Reading passage:
━━━━━━━━━━━━━━━━━━━━

After the flood: Design using data

Thought leadership

The brief

Working closely with data design agency After the flood, we created an opinion piece for design site Digital Arts, revealing how the team brings clarity to complex datasets.


The story

There’s a deluge of data in the world. Doctors need to explain complex results to patients. Sports scientists optimise player performance in real time. Airline operators diagnose delays and communicate that information to passengers. These operations require explanation: finding the patterns in the data, extracting insights from the actions, and presenting them with clarity to the people who are not experts.

This is where designers step in. Designers today are working with more data, more channels and a wider breadth of user expertise. They’re data mediators, responsible for taking that complex data, digesting it, and outputting clear, unambiguous information that anyone can easily understand.

However, there’s a perceptible problem in the interpretation of this data. A dominative narrative is emerging of visually complex ‘data-vis’ infographics bursting with exciting visuals, but containing little meat in terms of real insight.

When designing with data, what is actually required is a considered process behind the scenes – long before visuals are even considered. Designers need to understand the end user, their needs, the business, and how it is distinct. Only then will the story within the data – and its uses as a building material – start to become apparent.

So – once you’ve gathered this data, what do you do? For starters, don’t make the mistake of showing all of the data that you have. Designers enjoy complexity and visual chicanery: to create something complex is often to create something of value in the eyes of their peers. But this is far from the right way to treat data projects.

“Designers need to understand the end user, their needs, the business, and how it is distinct.”

This doesn’t mean just to focus on simplicity, but to wring out meaning from the data available. The answer to ‘what is the most valuable thing we can show?’ is the designer’s responsibility. The designer must borrow from the storyteller’s rulebook – show, don’t tell.

80% of the time, the client will make the wrong assumption regarding what the users need to see or what the data needs to do. They may overvalue technical features, but chances are these will leave the general viewer confounded. Instead, the data designer must get to the heart of the problem that needs solving – and then decide whether the data available can achieve that goal.

Good designers have always done this. It’s just that the design materials have updated.

━━━━━━━━━━━━━━━━━━━━

Data excerpt:
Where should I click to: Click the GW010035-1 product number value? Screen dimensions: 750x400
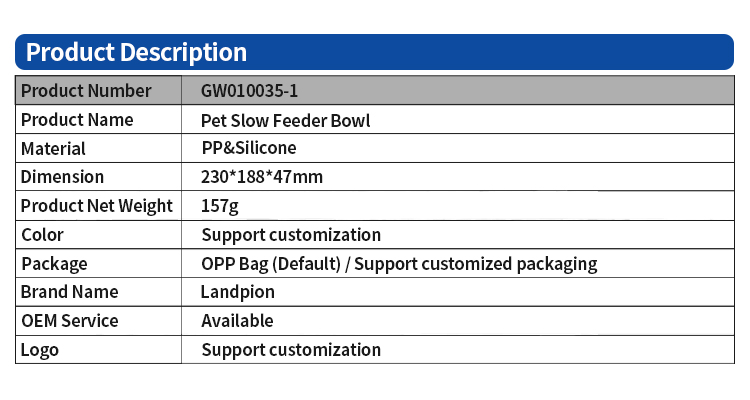[x=250, y=91]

━━━━━━━━━━━━━━━━━━━━

What this task involves: From the piece on designing with data above, reproduce everything from "When designing with" down to "treat data projects.", word for word.

Output:
When designing with data, what is actually required is a considered process behind the scenes – long before visuals are even considered. Designers need to understand the end user, their needs, the business, and how it is distinct. Only then will the story within the data – and its uses as a building material – start to become apparent.

So – once you’ve gathered this data, what do you do? For starters, don’t make the mistake of showing all of the data that you have. Designers enjoy complexity and visual chicanery: to create something complex is often to create something of value in the eyes of their peers. But this is far from the right way to treat data projects.